We thought we knew how it happened: Settled by Pilgrims, founded by Puritans, this country grew up around its British colonies and systems of law. But history is told by the victors, and as usual, things didn't quite happen that way. Aside from some place-names, a vague recollection of early governor Peter Stuyvesant, and the story that Manhattan was purchased from the Indians for $24, not much is remembered about the Dutch colony or its inhabitants' accomplishments. Shorto dissects the tale of the rip-off, explaining how the dollar amount was an estimate pegged to 19th-century currency values and how it was actually for goods in the value of 60 guilders, which would have been more valuable to the Indians. Moreover, while he notes that the sale was "the most dramatic illustration of the whole long process of stripping the natives of their land," he dismisses any "noble savage" readings by pointing out: "The Indians were as skilled, as duplicitous, as capable of theological rumination and technological cunning, as smart and as pig-headed, as curious and as cruel as the Europeans who met them."
Not all here is revisionist: There are explorations of the Dutch etymology of American words, like cookie(koeckjes, meaning "little cake") and boss (baas, meaning "master"), and of place-names such as Yonkers (named for Adriaen Van der Donck, whose nickname, The Jonker, meant "propertied gentleman," and whom Shorto describes as "the pivotal figure in the history of the colony"). We still call these places by the names given to them by the Dutch because of "the little-studied genre of cartographic propaganda," or the making and distributing of maps to the world's trading centers to ensure the global usage of Dutch-given names.

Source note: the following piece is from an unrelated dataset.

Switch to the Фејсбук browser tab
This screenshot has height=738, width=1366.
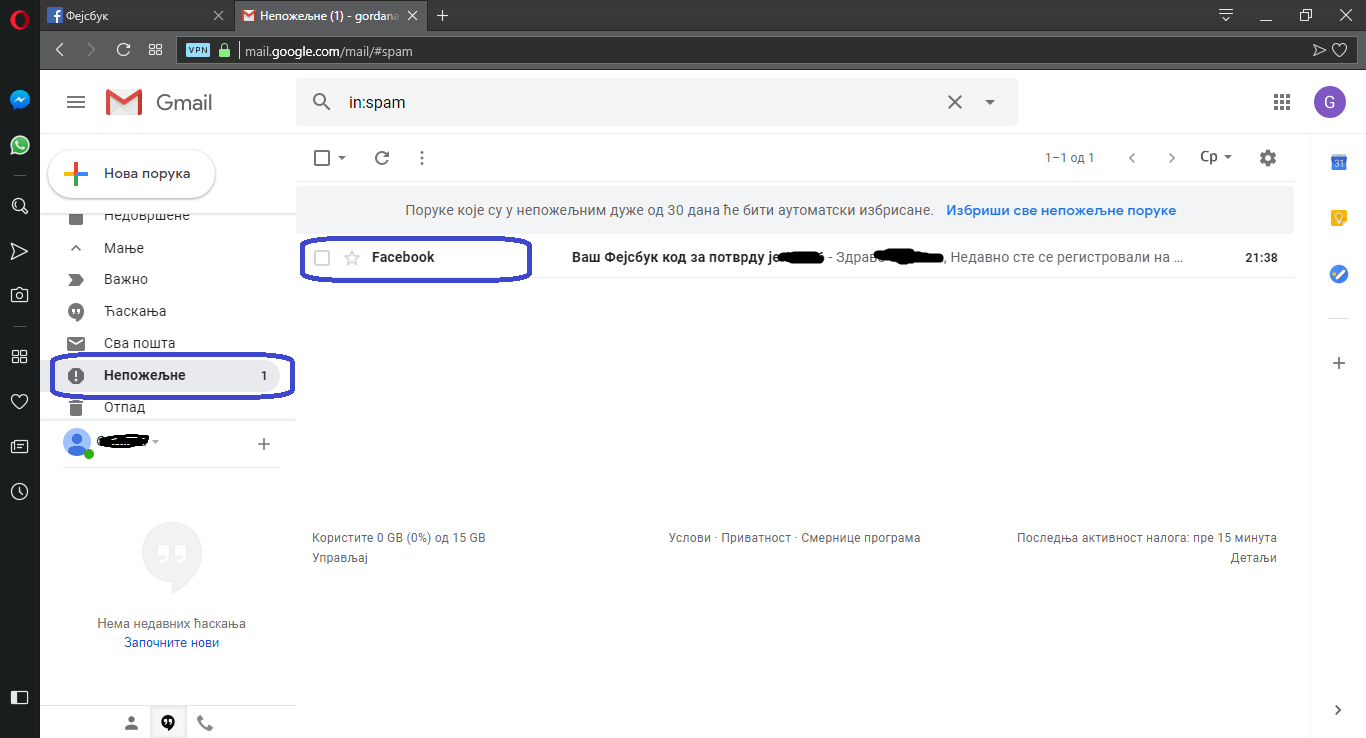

Shorto gives Van der Donck his due as half of the duo (Stuyvesant's the other) that wrestled for control of the booming colony. Stuyvesant may be more familiar to New Yorkers as the peg-legged autocrat who infamously surrendered the island to the British without so much as a glove slap, but it's Van der Donck, with his uppity ideas about self-governance, who emerges from the charred bundles of colony records as "an early American prophet, a forerunner of the Revolutionary generation." Like Stuyvesant, he was appointed (as schout, a position credited with paving the way for the modern district attorney) by the quasi-governmental Dutch West India Company to help run one of the New Netherland settlements. But unlike Stuyvesant, he was anything but a company man. He saw the potential for the colony to be more than just an outpost for the Dutch trade war against the Spanish, but to be an integral part of the Dutch Republic, and fought for a voice for the colonists in the republic's affairs.

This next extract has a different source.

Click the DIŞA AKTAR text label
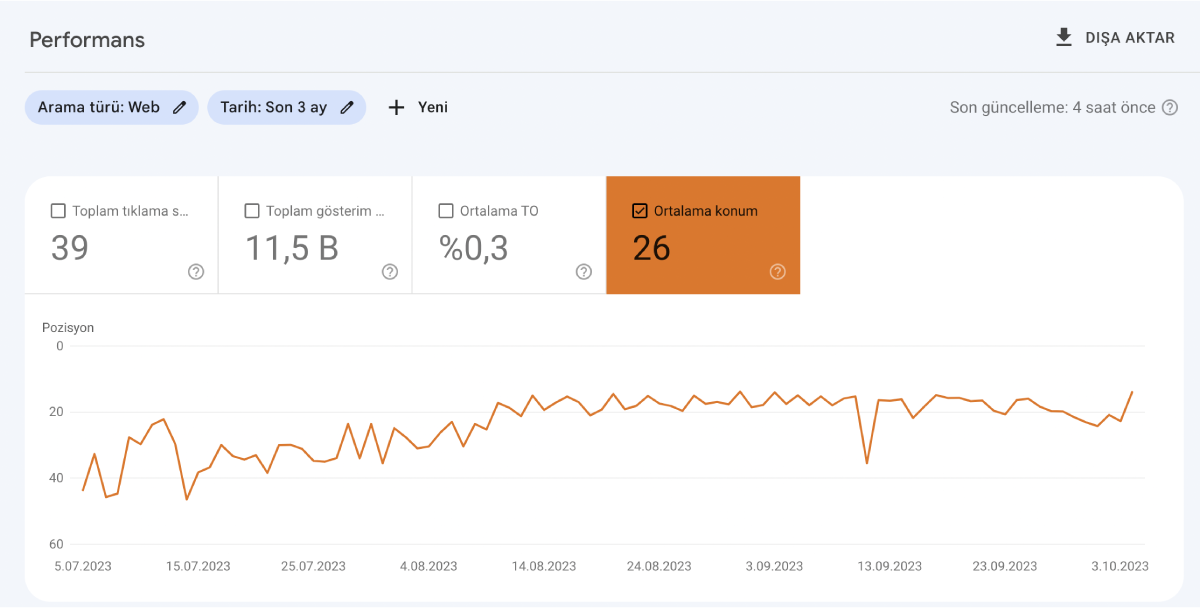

Not that Stuyvesant gets short shrift. Generally thought of as a stiff fop, he's also been roughed up by a Brit-skewed history. But he was more than just an Edam-eating surrender monkey. He ran New Amsterdam for 17 years, won a sizable victory against the encroaching English and Swedish colonists, and shaped up the once failing colony with a unique combination of heavy-handed leadership and tolerance. In fact, he comes off like a proto-Giuliani, with descriptions of "a personality that fed on . . . adversity," his "tendency to impress . . . potential enemies while treating his own colonists more or less like dirt," and his success in turning around an ailing Manhattan with a mix of military structure and corporate efficiency.